Exercise aim: In the data below, find each line containing the string "agent" and return it.

Records from a data collection:
┌──

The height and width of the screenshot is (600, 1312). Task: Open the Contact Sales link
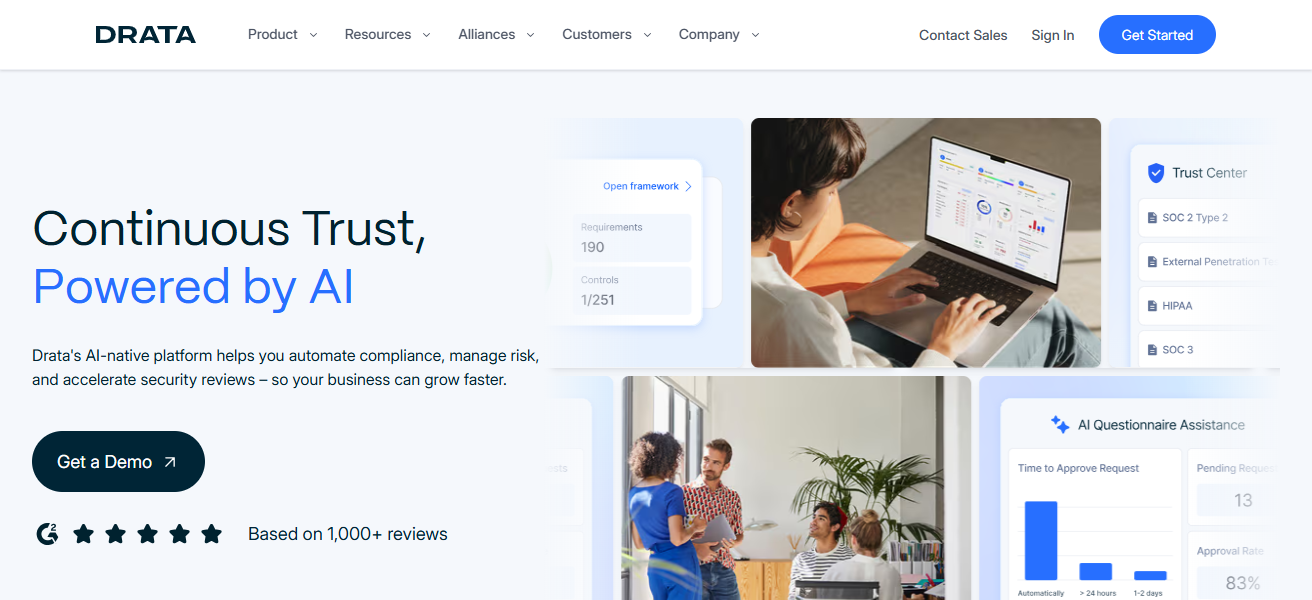[x=963, y=35]
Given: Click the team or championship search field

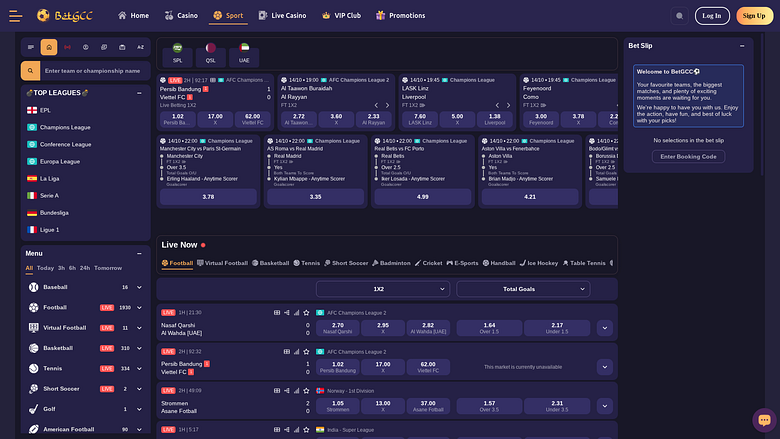Looking at the screenshot, I should click(x=95, y=71).
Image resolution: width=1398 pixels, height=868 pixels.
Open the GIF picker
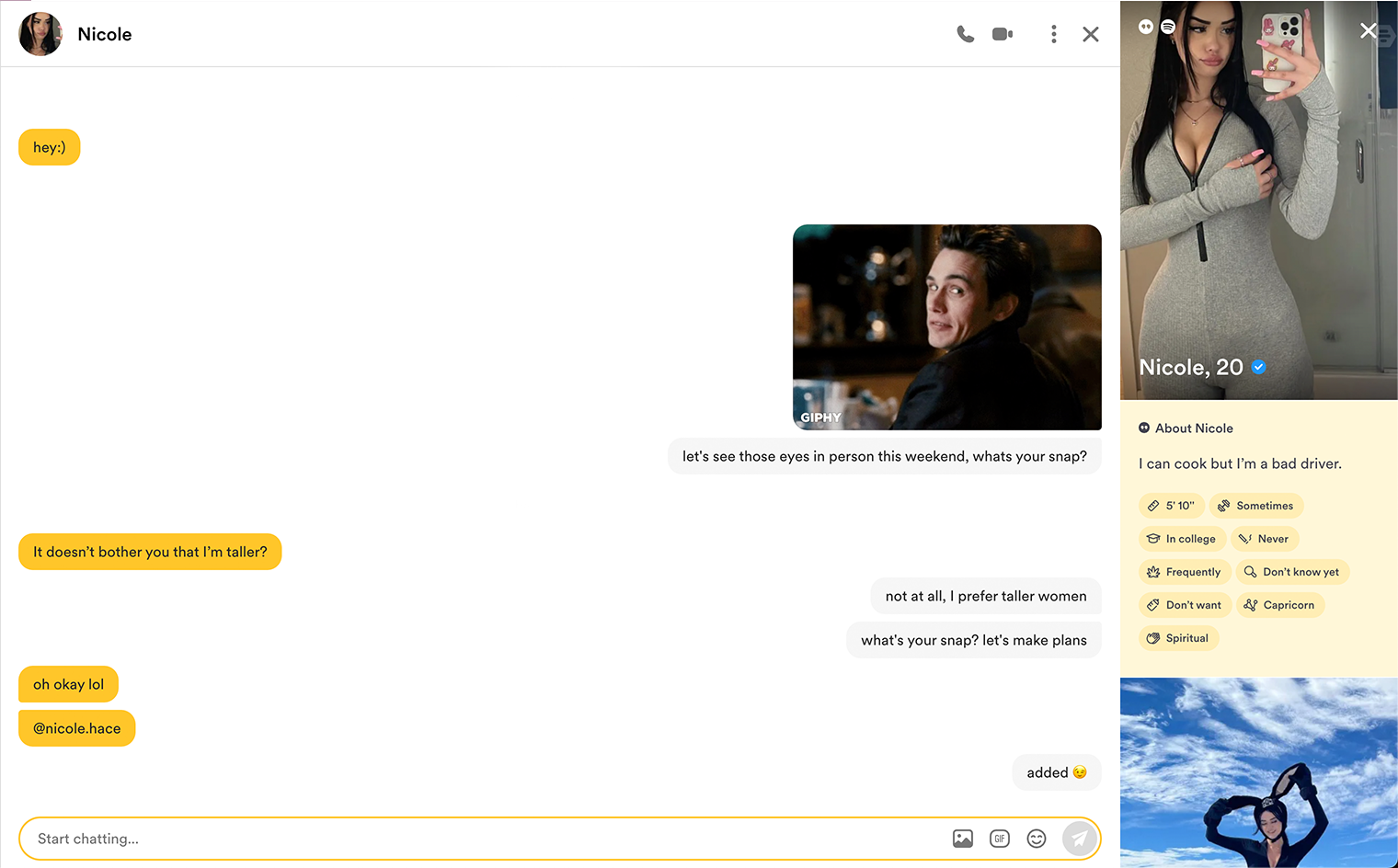click(1000, 839)
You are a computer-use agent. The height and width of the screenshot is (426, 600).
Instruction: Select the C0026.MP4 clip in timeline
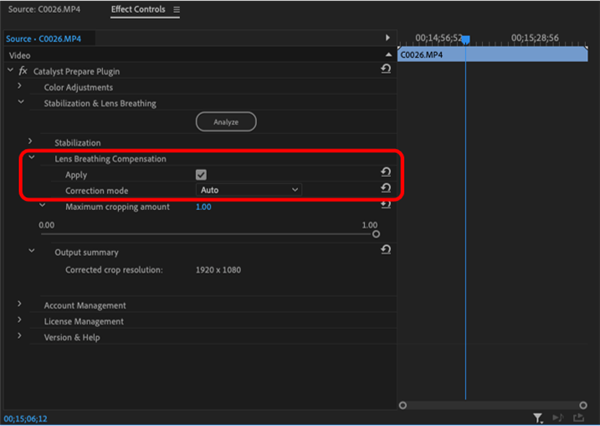492,55
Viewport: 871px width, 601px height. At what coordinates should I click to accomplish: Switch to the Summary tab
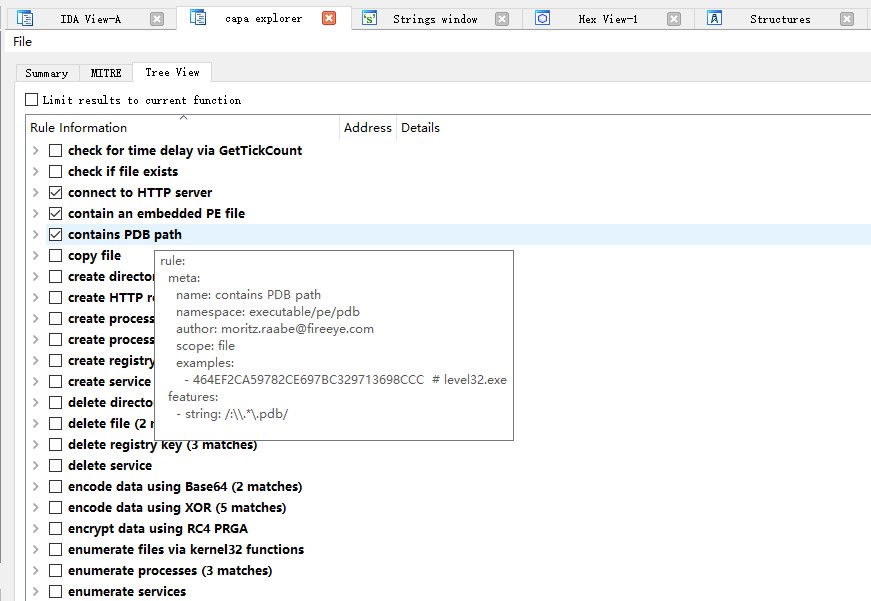point(46,73)
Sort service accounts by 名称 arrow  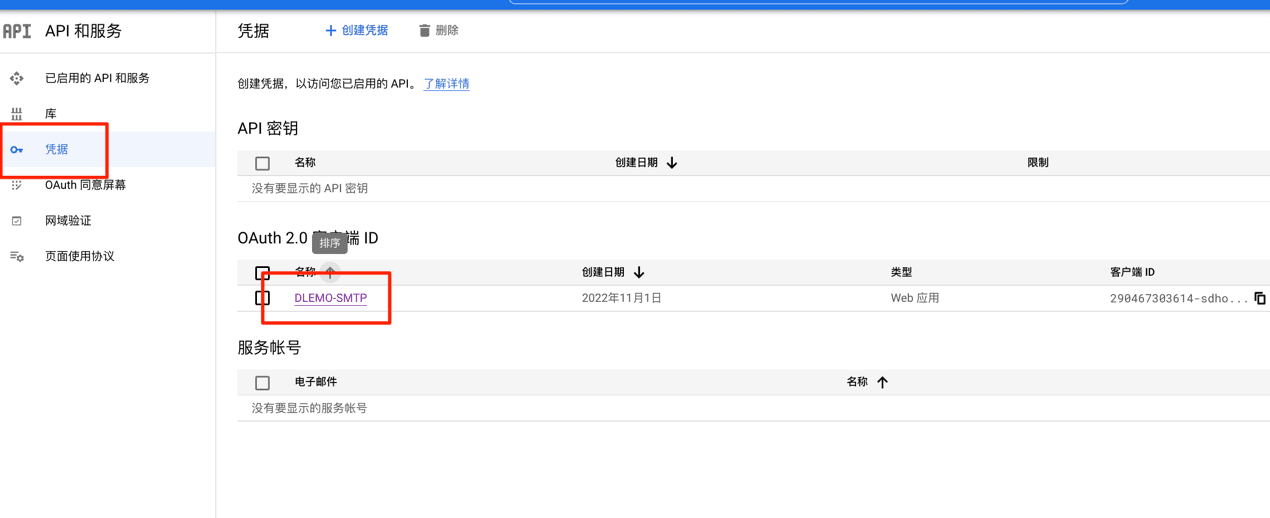(882, 382)
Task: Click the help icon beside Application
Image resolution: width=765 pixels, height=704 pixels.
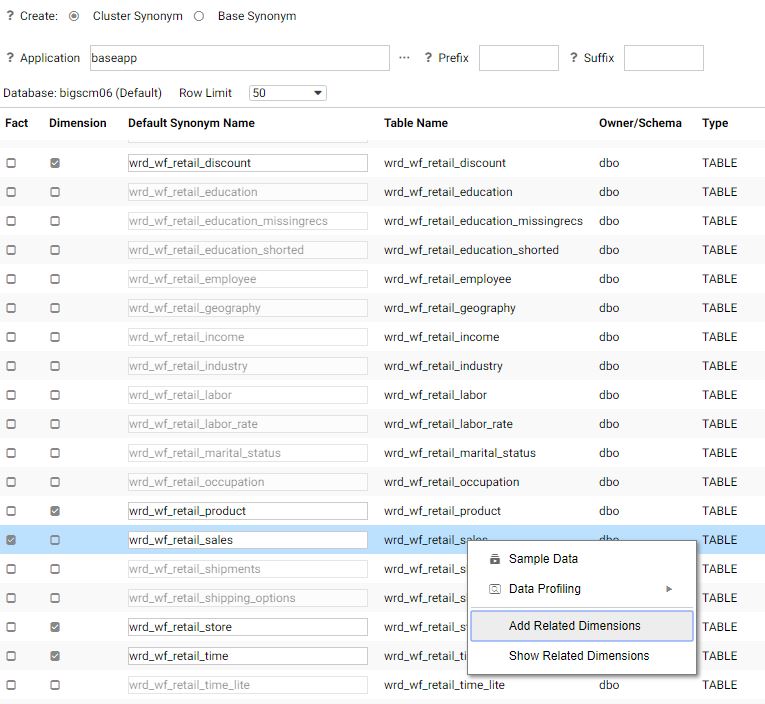Action: (10, 58)
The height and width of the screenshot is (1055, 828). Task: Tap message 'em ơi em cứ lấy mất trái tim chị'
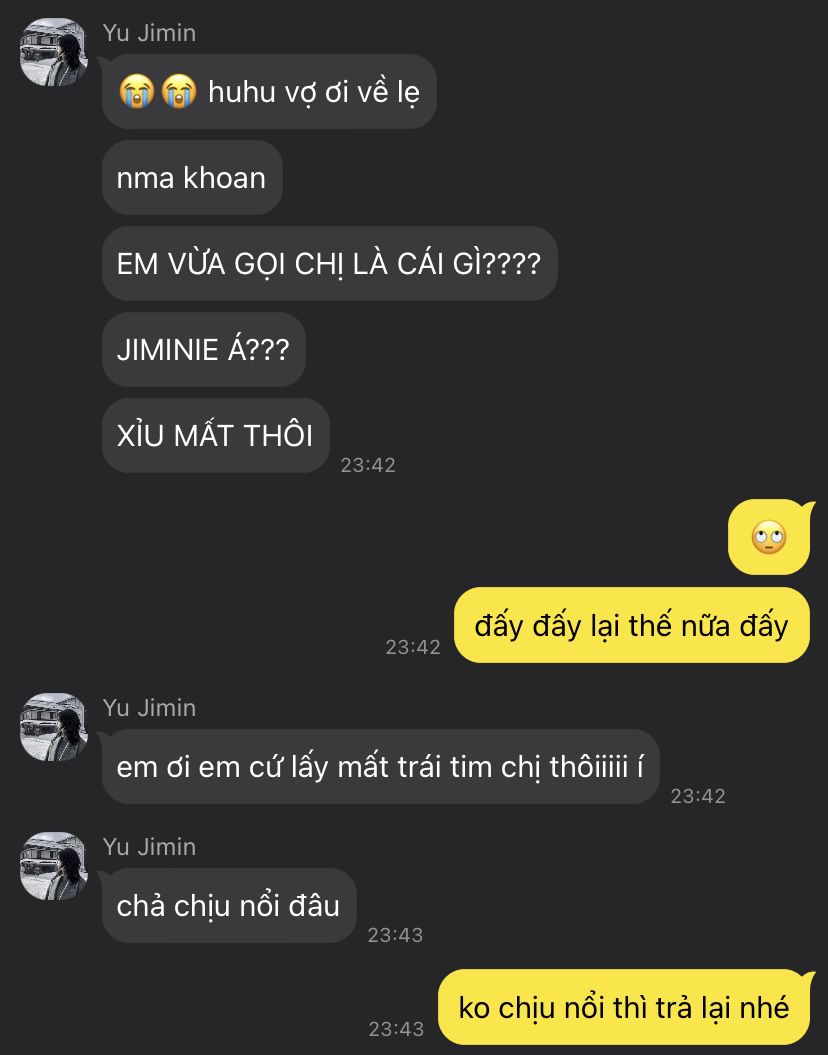click(x=380, y=766)
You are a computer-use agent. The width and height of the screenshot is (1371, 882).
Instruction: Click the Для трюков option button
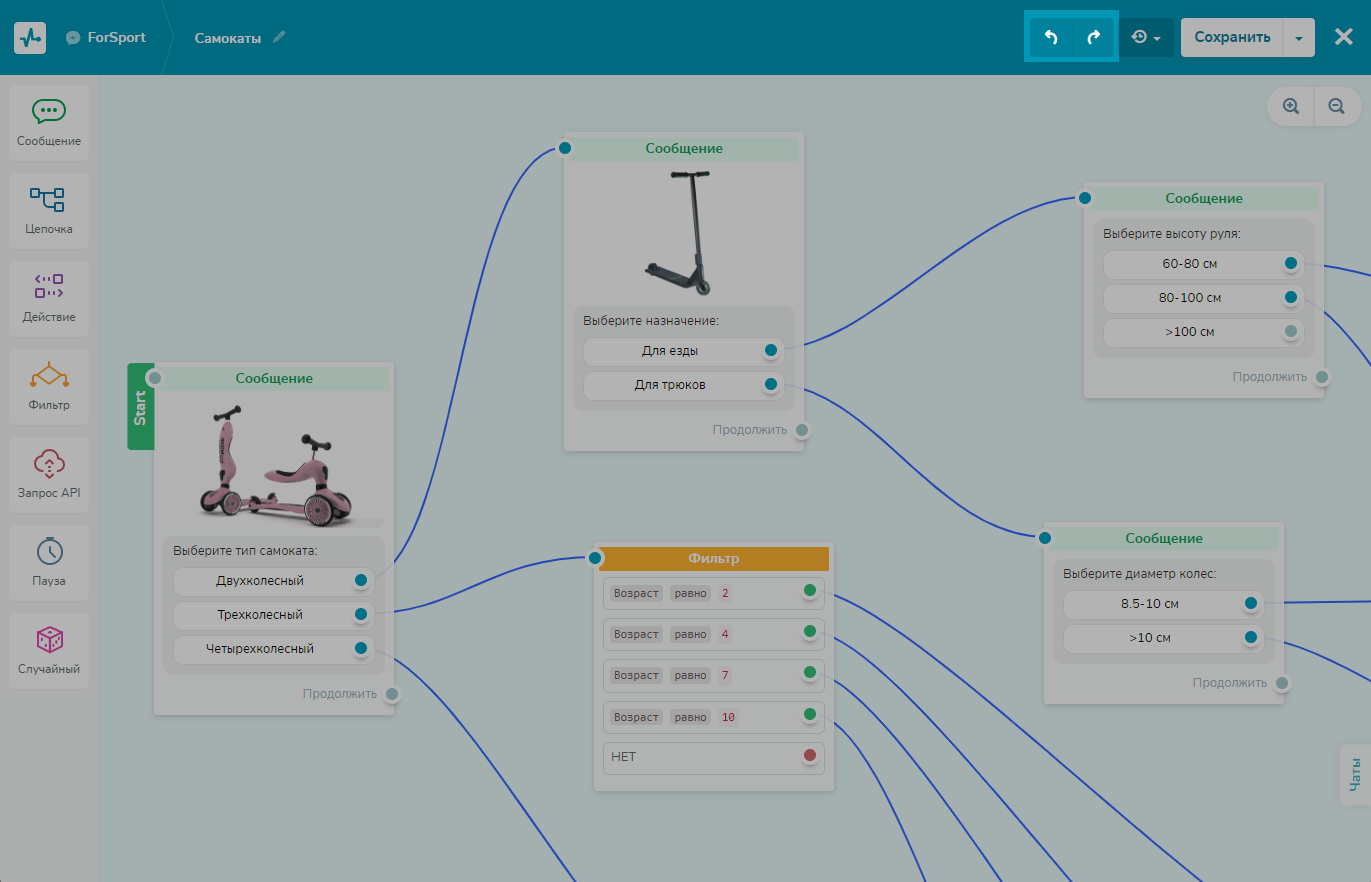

└──

Answer to the problem:
You are a computer-use agent. The height and width of the screenshot is (426, 600).
You are a computer-use agent. The width and height of the screenshot is (1371, 882).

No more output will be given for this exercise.